Po każdej ostrej imprezie przychodzi ciężki poranek. W drugą stronę nie smakuje już tak dobrze. Kuba klęczał na ziemi w łazience, przewieszony przez wannę, bo tylko tutaj zdążył się doczołgać. Gdy już jego żołądek dał mu spokój, powolnym ruchem wstał i umył twarz oraz ręce. Dopiero teraz dostrzegł, że nie jest w swojej łazience. Co gorsze…  jest prawie nagi w nie swojej łazience. Jednak poznawał to miejsce. Zimne krople spływające po jego twarzy nie pomagały na przebudzenie. Z dołu dobiegały dźwięki krzątającej się osoby po kuchni. Rozejrzał się dookoła. Nigdzie nie było jego ubrań. Na wieszaku przy umywalce wisiał jedynie czarny szlafrok w czerwone serduszka. „Skoro nie mam innego wyjścia” pomyślał i nałożył na siebie cieplutki ratunek. Zszedł na dół. Gdy Lena go ujrzała wybuchła śmiechem.

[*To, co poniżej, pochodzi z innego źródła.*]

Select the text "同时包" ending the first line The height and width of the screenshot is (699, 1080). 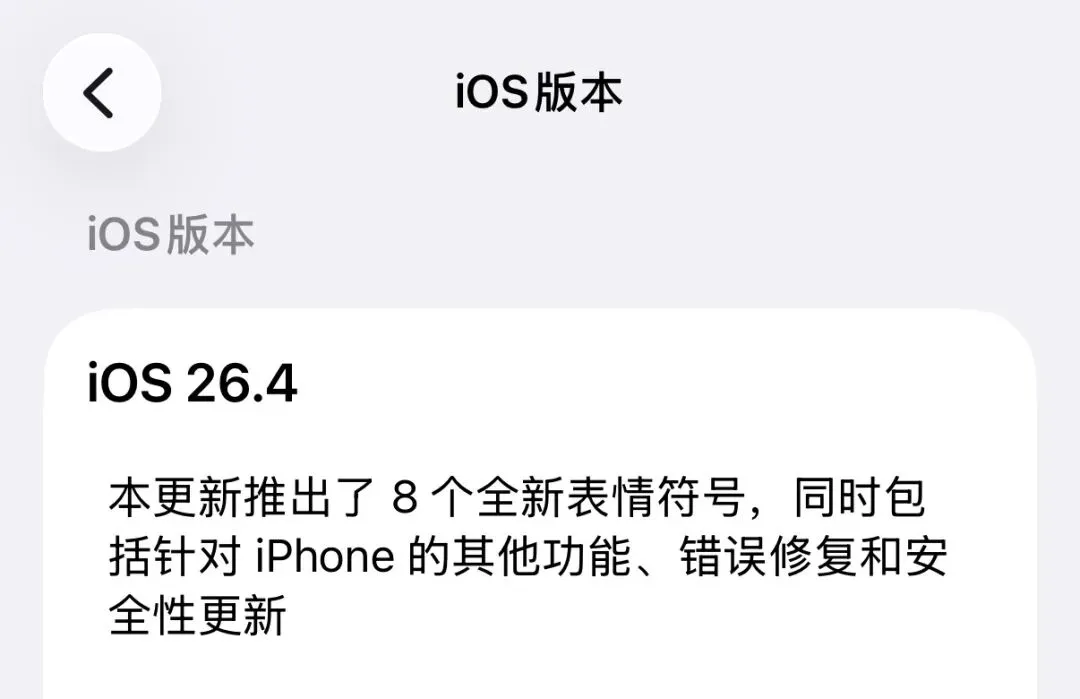click(859, 497)
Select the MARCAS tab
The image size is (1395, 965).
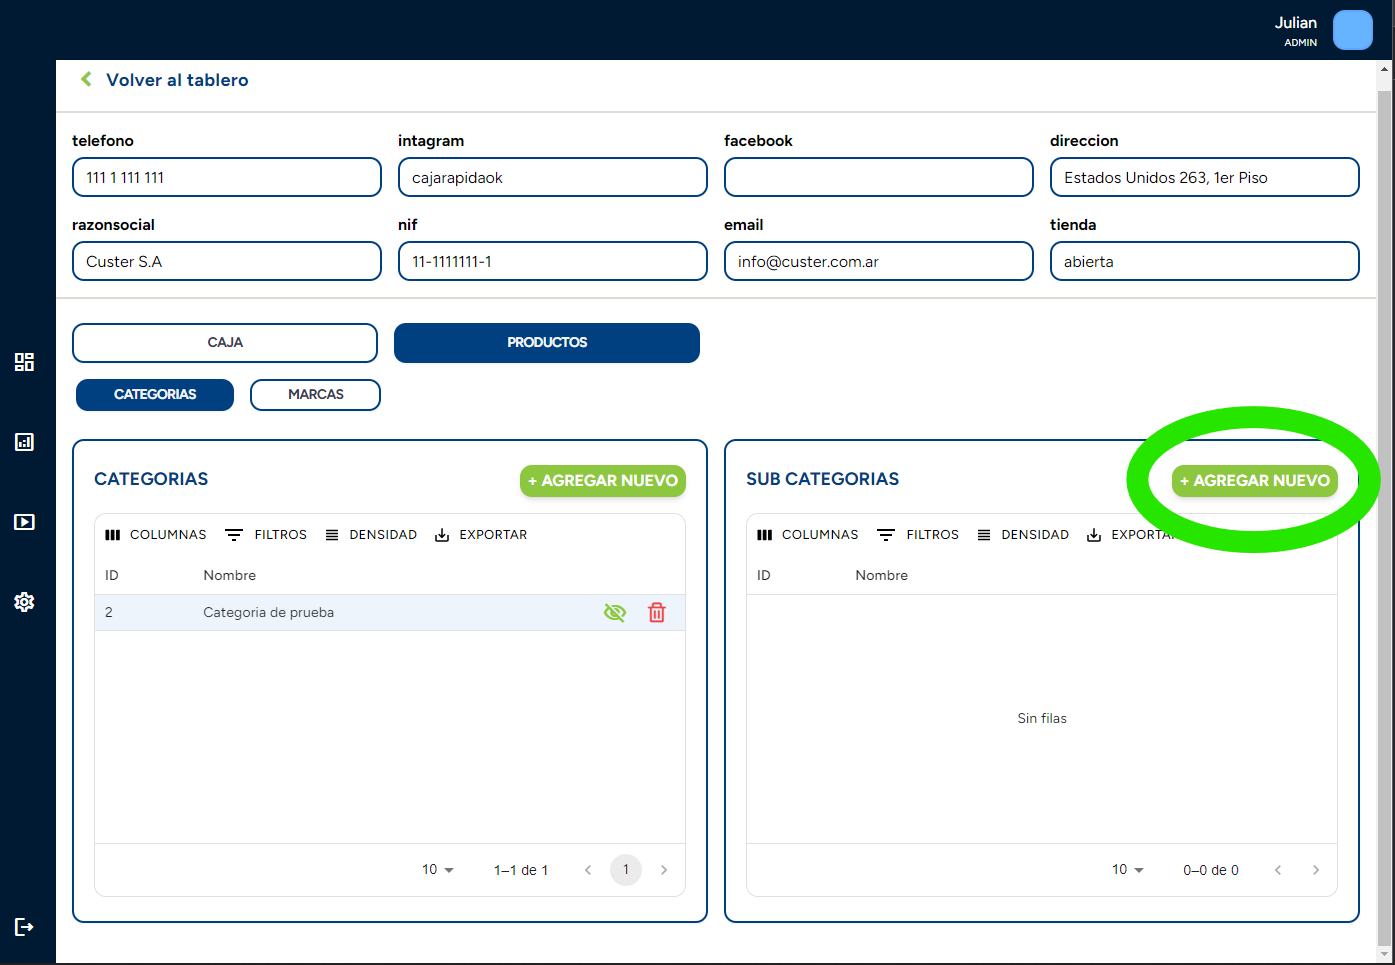click(x=315, y=395)
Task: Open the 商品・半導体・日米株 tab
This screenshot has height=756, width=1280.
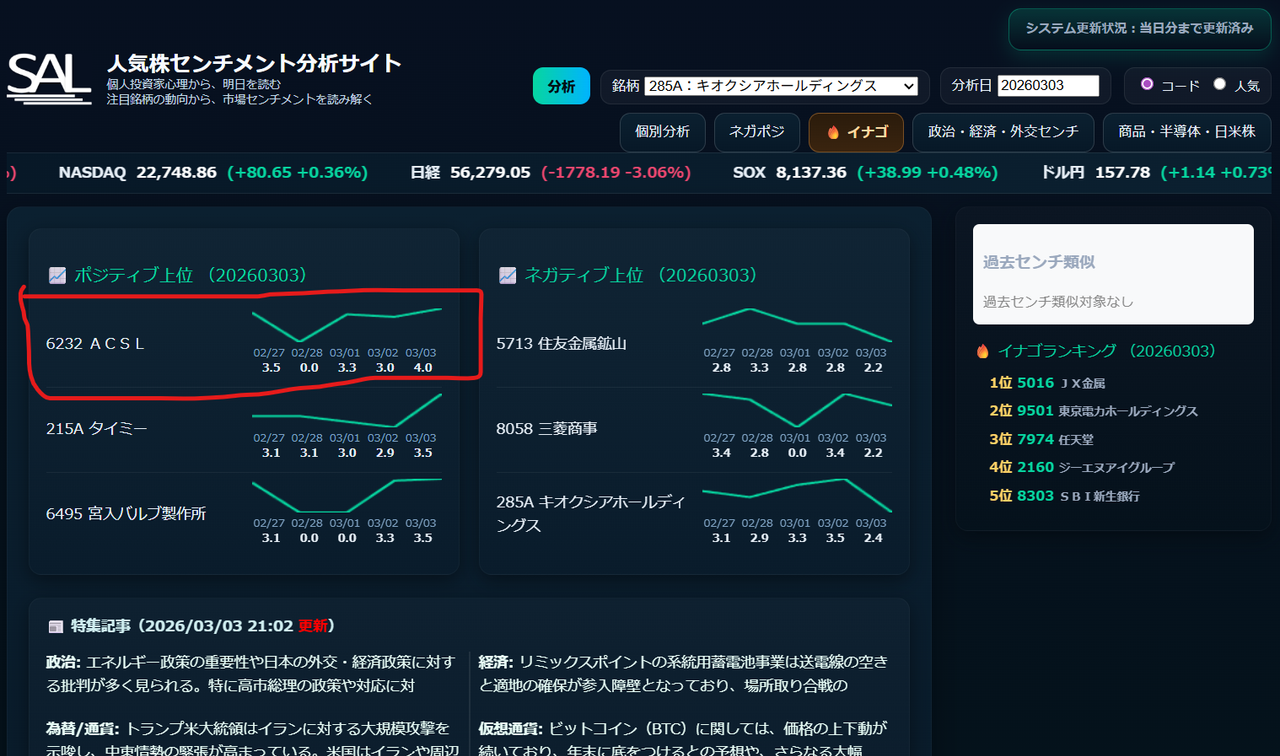Action: pos(1187,131)
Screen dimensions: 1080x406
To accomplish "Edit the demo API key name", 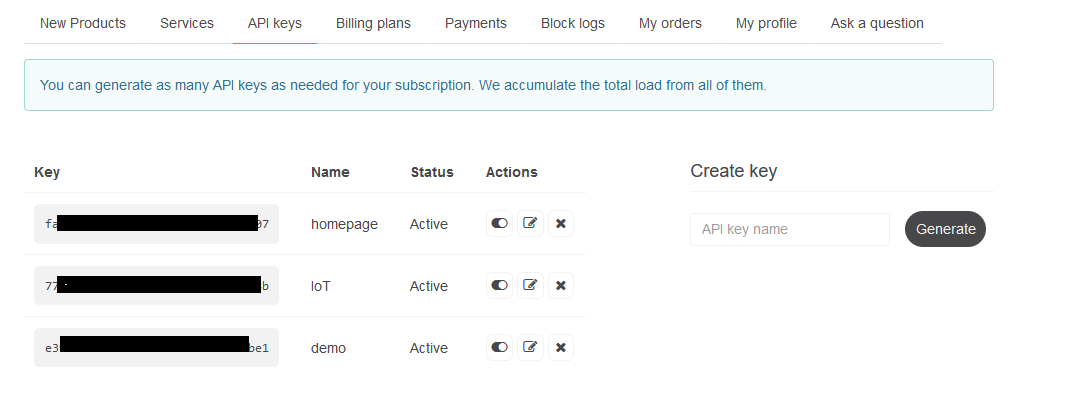I will [x=531, y=348].
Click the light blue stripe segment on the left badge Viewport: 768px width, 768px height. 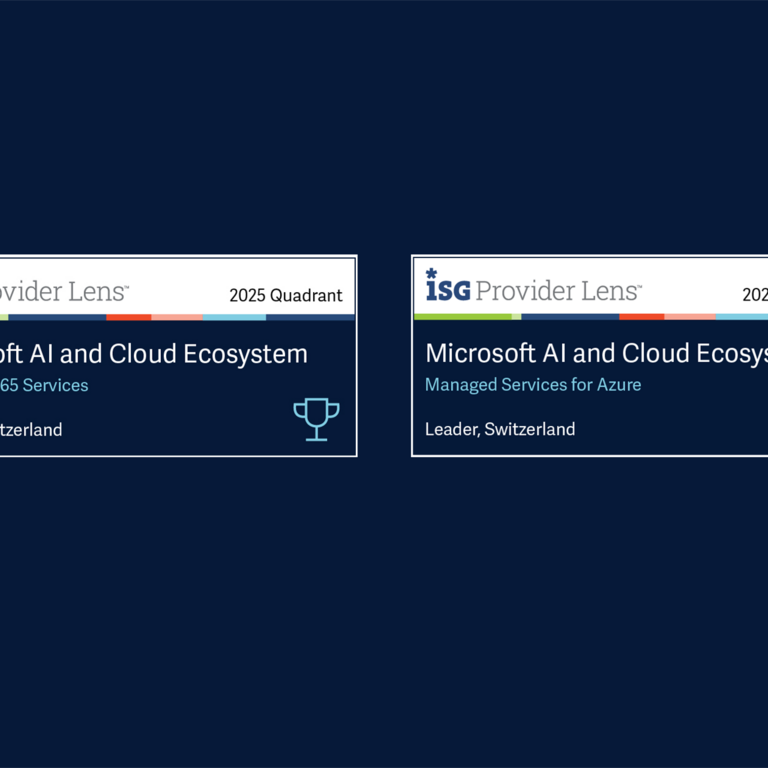(x=234, y=317)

- No cóż, wyglądasz lepiej niż ja.- ledwo wydusiła z siebie te słowa- A, i nie mam najmniejszego zamiaru po tobie sprzątać.-dodała
- Czemu.. co.. znaczy.. co ja tutaj robię?- zapytał chłopak
- Czekasz na śniadanie. Siadaj, zrobiłam naleśniki z nutellą. Musisz uwielbiać.- powiedziała z ironicznym uśmiechem
- Uwielbiam. I rzeczywiście do twarzy mi w tym szlafroczku, ale pozwól, że zapytam, gdzie są moje ubrania i czemu nie ma ich na mnie?- zapytał i sam zaczął się śmiać z tego, co pomyślał, że mogło się stać
- Chciałbyś, żeby było tak jak myślisz.- domyśliła się Lena- Śmierdziało od ciebie, a o 10 będzie tu twoja ciotka. Nie chciałam, żebyś miał kłopoty po raz kolejny. Poza tym nie wiem po co ci ten szlafrok, przecież nie masz się czego wstydzić sama ciebie rozbierałam, by uprać twoje ubrania.

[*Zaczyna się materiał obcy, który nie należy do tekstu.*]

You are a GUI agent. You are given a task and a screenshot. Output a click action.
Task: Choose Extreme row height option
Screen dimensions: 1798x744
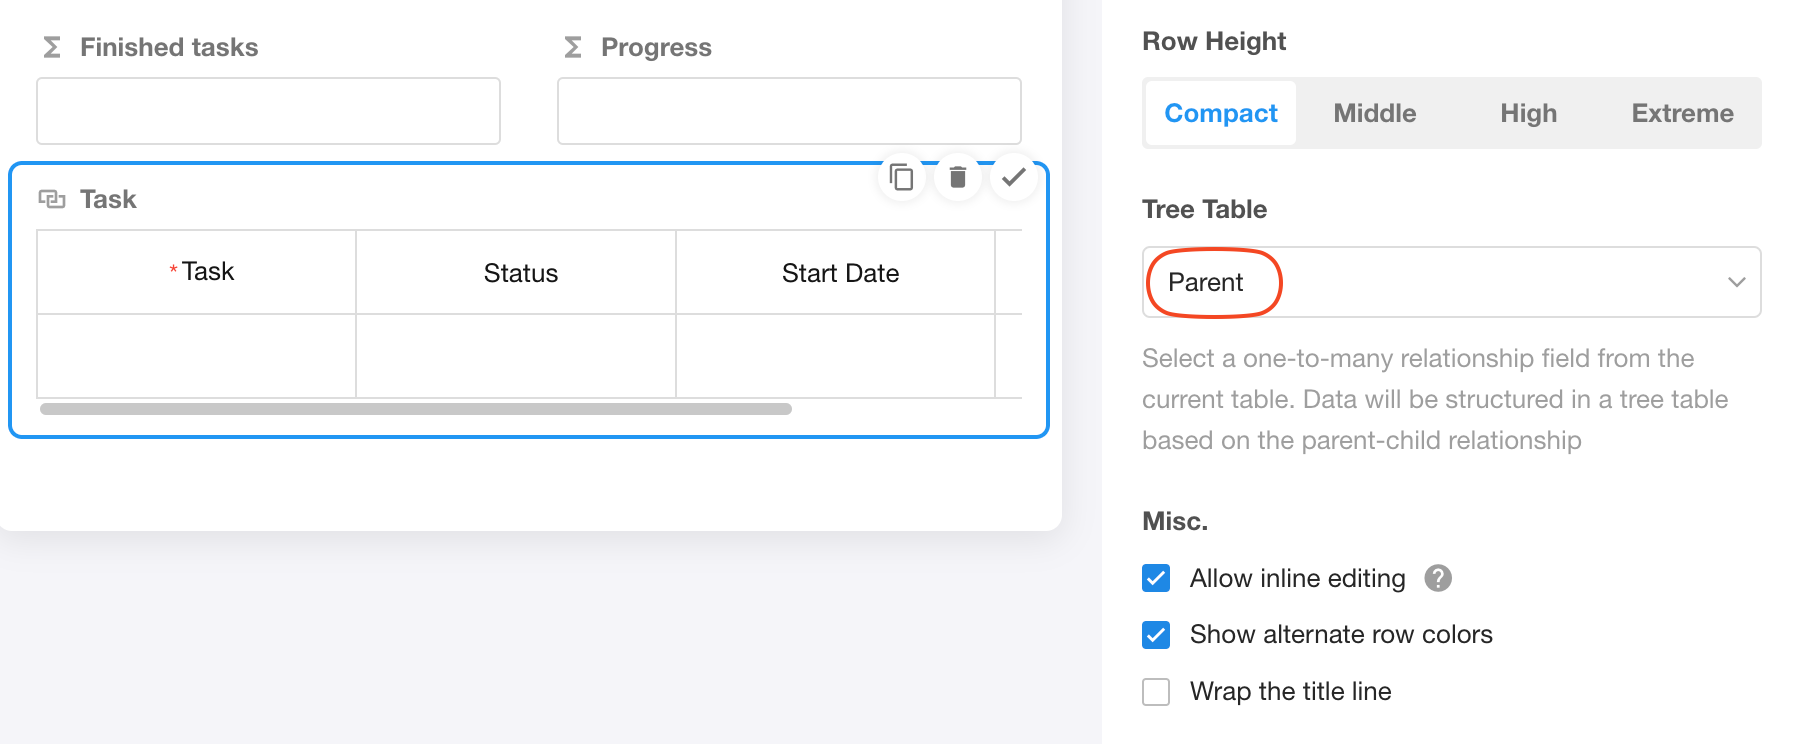pos(1682,113)
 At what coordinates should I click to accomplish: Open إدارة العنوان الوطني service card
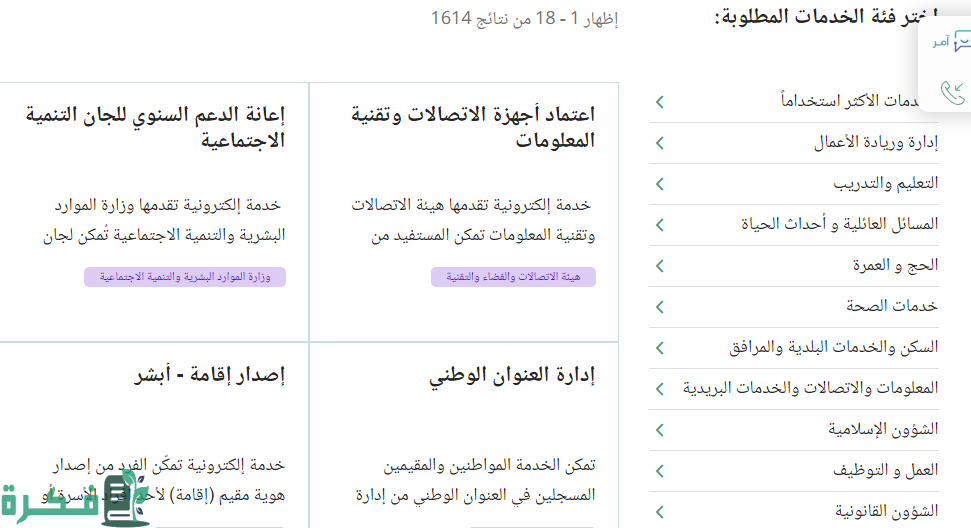coord(512,376)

- Widzę, że masz wprawę.- dodał chłopak i spuścił wzrok
- Jeżeli miało mnie to urazić, to nie wyszło. Jesteś pierwszy.- powiedziała i uśmiechnęła się do niego
- Dlaczego mi pomagasz?- zapytał i posmutniał, bo wiedział, że odpowiedź może go nie zadowolić

- Bo… bo może chciałabym żebyś był też ostatnim?

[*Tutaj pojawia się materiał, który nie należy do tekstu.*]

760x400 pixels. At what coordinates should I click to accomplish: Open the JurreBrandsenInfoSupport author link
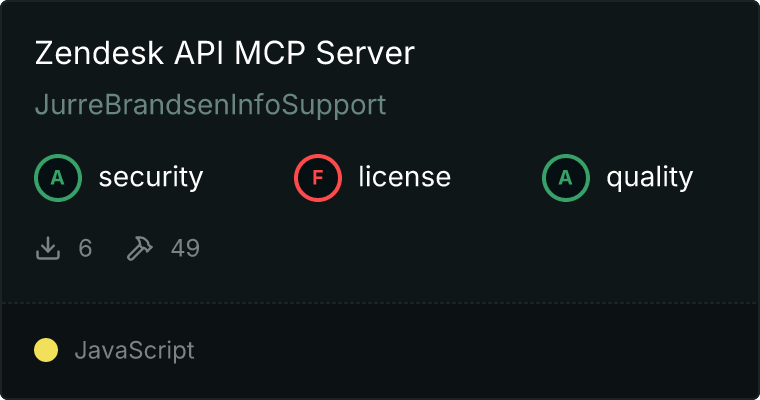[210, 105]
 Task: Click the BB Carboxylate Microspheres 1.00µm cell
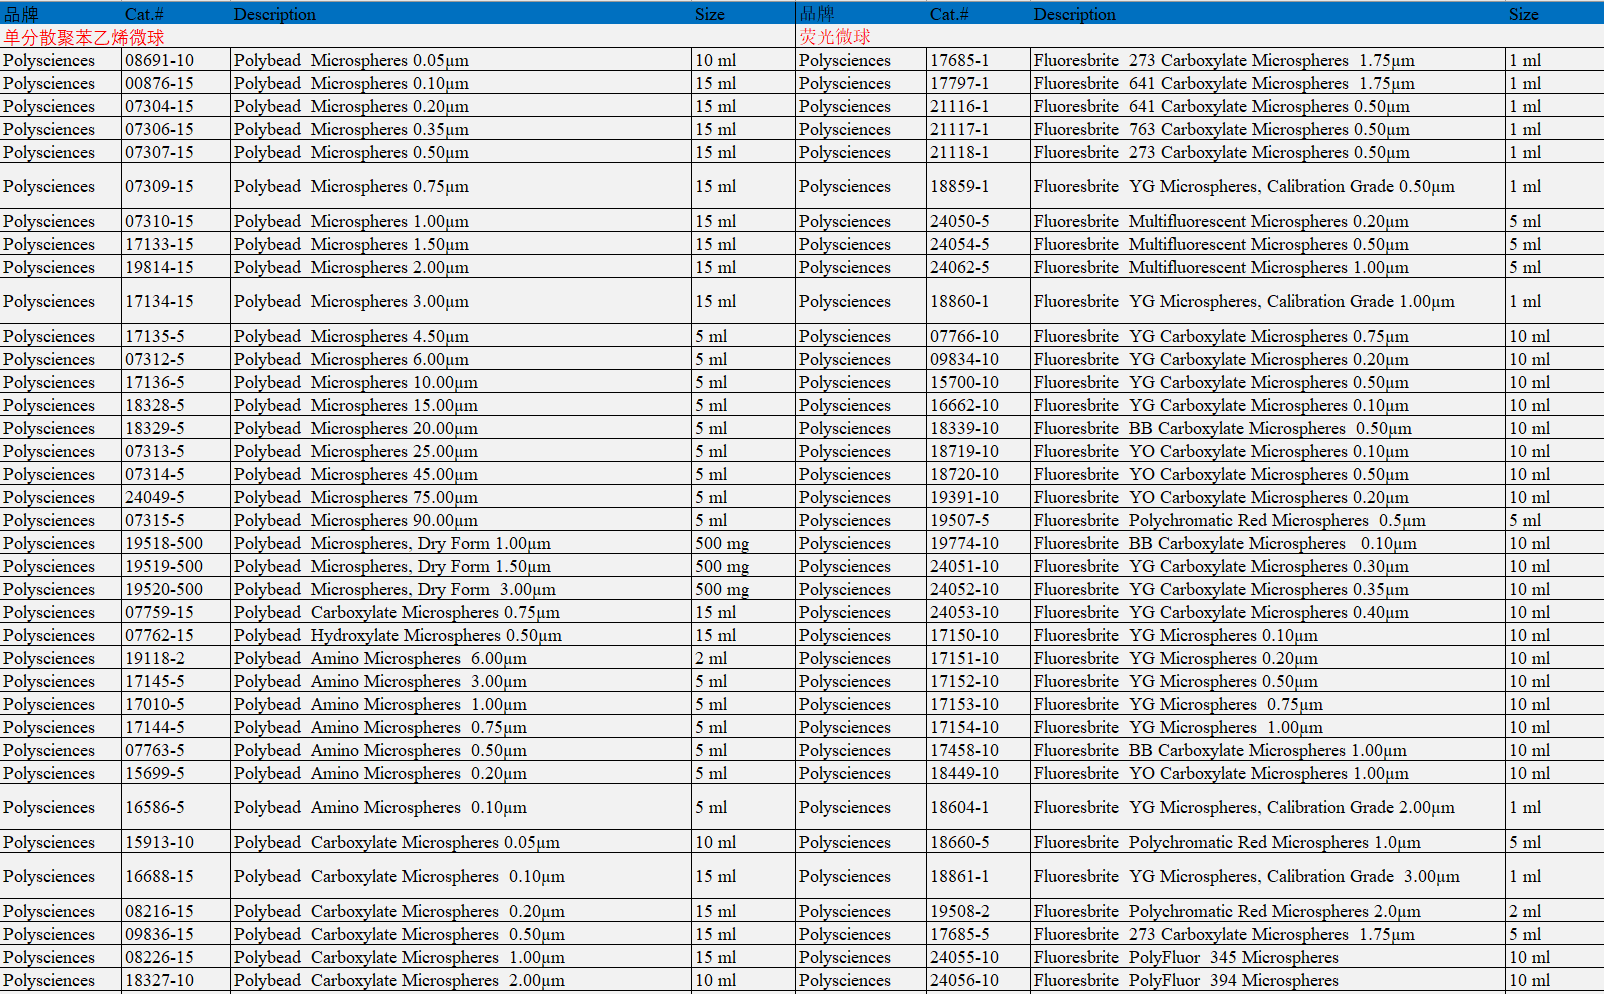tap(1220, 750)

Potrzebujesz światła tylko wtedy, kiedy robi się ciemno,

Tęsknisz za słońcem tylko wtedy, kiedy zaczyna padać śnieg,
Pojmujesz, że ją kochasz, kiedy pozwalasz jej odejść,
Zauważasz, że byłeś szczęśliwy tylko wtedy, gdy ogarnia Cię smutek,
Nienawidzisz drogi tylko wtedy, kiedy tęsknisz za domem,
Pojmujesz, że ją kochasz, kiedy pozwolisz jej odejść
I pozwalasz jej odejść...


DZIĘKUJĘ Wam za komentarze, każde słowo motywuje mnie coraz bardziej. Przepraszam, że tak długo czekaliście, ale wpadłam w wakacyjny wir. Mam nadzieję, że Wam się spodoba. Jeszcze raz dziękuję, tak z całego serduszka <3
jakieś pytania? możecie tutaj -> KLIKNIJ (ASK)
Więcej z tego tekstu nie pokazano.